A science like chemistry develops gradually over many decades with input from many different scientists. A pseudoscience like chiropractic can be invented instantaneously by one person. D.D. Palmer, a grocer and magnetic healer, invented chiropractic on September 18, 1895. He did something to a deaf man's back. The man said he could hear again. This is particularly ironic, because the nerves to the ear don't go anywhere near the spine, and no chiropractor today claims to be able to cure deafness. Palmer immediately deduced that all disease was caused by out of place bones (95% in the spine and 5% in other bones), but he never tried to test his hypothesis in any way; he just forged ahead and treated thousands of patients.

Ironically, 1895 was also the year that Louis Pasteur died. Most rational people accept the germ theory of disease, but chiropractic theory rejects it, and many chiropractors today continue to believe that germs can't hurt you if your spine is in alignment. And 1895 was the year Wilhelm Roentgen discovered x-rays. D. D. Palmer thought he could feel bones out of place in the spine; he called them subluxations (partial dislocations). There are such things as true medical subluxations that show up clearly on x-rays. When they got around to documenting chiropractic "subluxations" with x-rays, nothing showed up. But that didn't matter to the chiropractors. Their belief system had already been established, and nothing was going to change their minds. They just changed their definition: instead of an actual subluxation, they were treating a "vertebral subluxation complex": "A complex of functional and/or structural and or pathological articular changes that compromise neural integrity and may influence organ system and general health." Translated: "We are going to call anything we want to manipulate a subluxation."

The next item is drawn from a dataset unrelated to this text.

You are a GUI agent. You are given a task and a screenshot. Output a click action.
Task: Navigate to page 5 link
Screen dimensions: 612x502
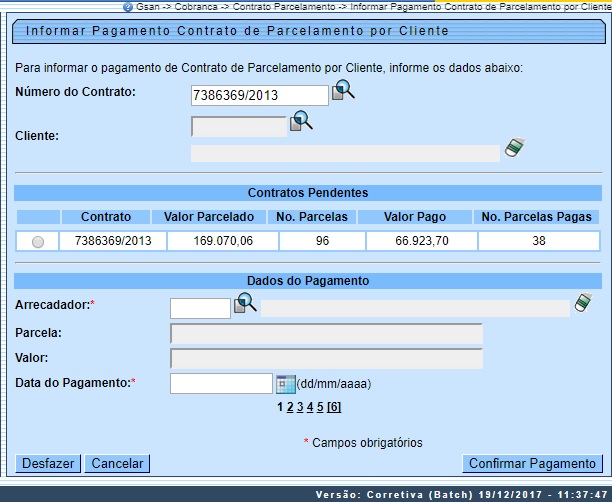click(x=319, y=407)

Chiropractic theory is based on three principles:

(1) bony displacement causes all disease;

(2) displacement interferes with nerve function;

(3) removing the interference allows Innate (a vitalistic force) to heal the body.

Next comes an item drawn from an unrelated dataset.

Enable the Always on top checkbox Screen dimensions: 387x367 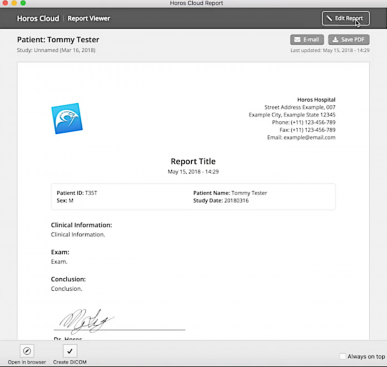(342, 356)
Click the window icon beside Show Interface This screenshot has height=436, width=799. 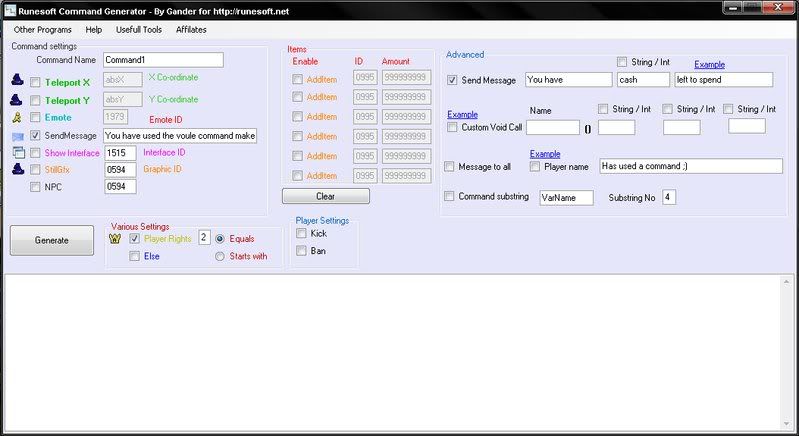click(x=17, y=153)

All three of these principles are false.

(1) Chiropractic subluxations have never been demonstrated;

(2) No impairment of nerve function has been documented;

(3) No such vitalistic force has been detected.

Palmer was under the misconception that all bodily functions are controlled by the nerves. He didn't know about hormones. He didn't know we would learn to transplant organs that would function in the new body with no nerve connections at all. He reasoned in a prescientific manner, and his attitude was more that of a religious believer than a rationalist; he spoke of a God-given calling and seriously considered making chiropractic a religion. D.D. Palmer's son B.J. was unscrupulous and a marketing genius. The success of chiropractic is largely due to his early efforts.

Spinal manipulation was nothing new. Others offered it, particularly osteopaths (they thought it restored blood flow rather than nerve function). During the course of the 20th century, osteopaths accepted scientific medicine. Today, American osteopaths take the same specialty training residencies and pass the same licensing exams as MDs. Chiropractic chose to remain in its own limbo. No school of chiropractic has ever been associated with a university, unless you count the University of Bridgeport, an institution closely associated with the Unification Church of Sun Myung Moon.

What does the evidence show? Spinal manipulation therapy (SMT) is as effective as other treatments for certain types of low back pain, and may offer superior early relief, but the long-term outcome is no better.